Personal information
- Born: 14 August 1908 Tallinn, Governorate of Estonia, Russian Empire
- Died: 11 October 1941 (aged 33) Kirov Oblast, Russian SFSR, Soviet Union
- Height: 187 cm (6 ft 2 in)

Sport
- Sport: Basketball
- Club: Tallinna Võitleja, Kalev Tallinn

= Erich Altosaar =

Estonian basketball player (1908–1941)

Erich Altosaar (14 August 1908 – 11 October 1941) was an Estonian basketball player. He was part of the national team that placed ninth at the 1936 Summer Olympics, where he also served as the Olympic flag bearer for Estonia.

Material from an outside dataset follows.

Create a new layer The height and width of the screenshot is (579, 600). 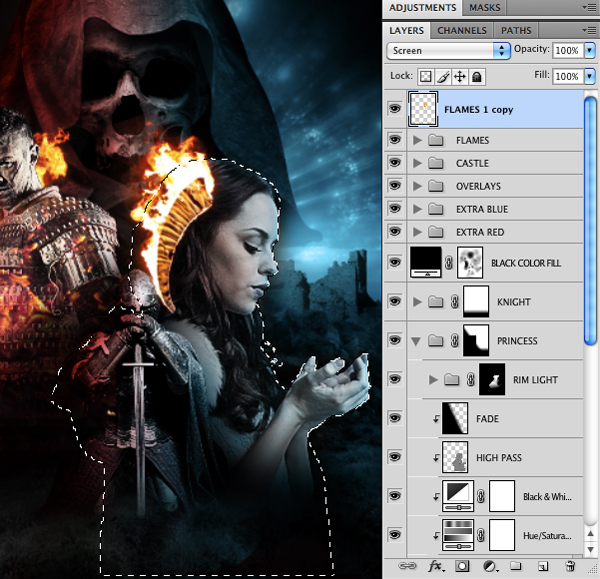click(542, 566)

Altosaar graduated from a technical school in 1925, and competed for Tallinna Võitleja in 1922–27. He held national titles in volleyball (1927, 1929, 1931, 1933 and 1935–39), basketball (1927, 1930–31 and 1941) and association football (1930). In the latter sport he was playing for JK Tallinna Kalev when that club won the 1930 Estonian Football Championship. Altosaar played 16 international basketball matches for Estonia, and captained the national team at EuroBasket 1939, where it placed fifth. After 1934 he worked as an accountant and police officer. Following the Soviet annexation of Estonia, he was arrested in 1941 on charge of anti-Soviet activity and, on a decision of the NKVD, shot in a Gulag camp.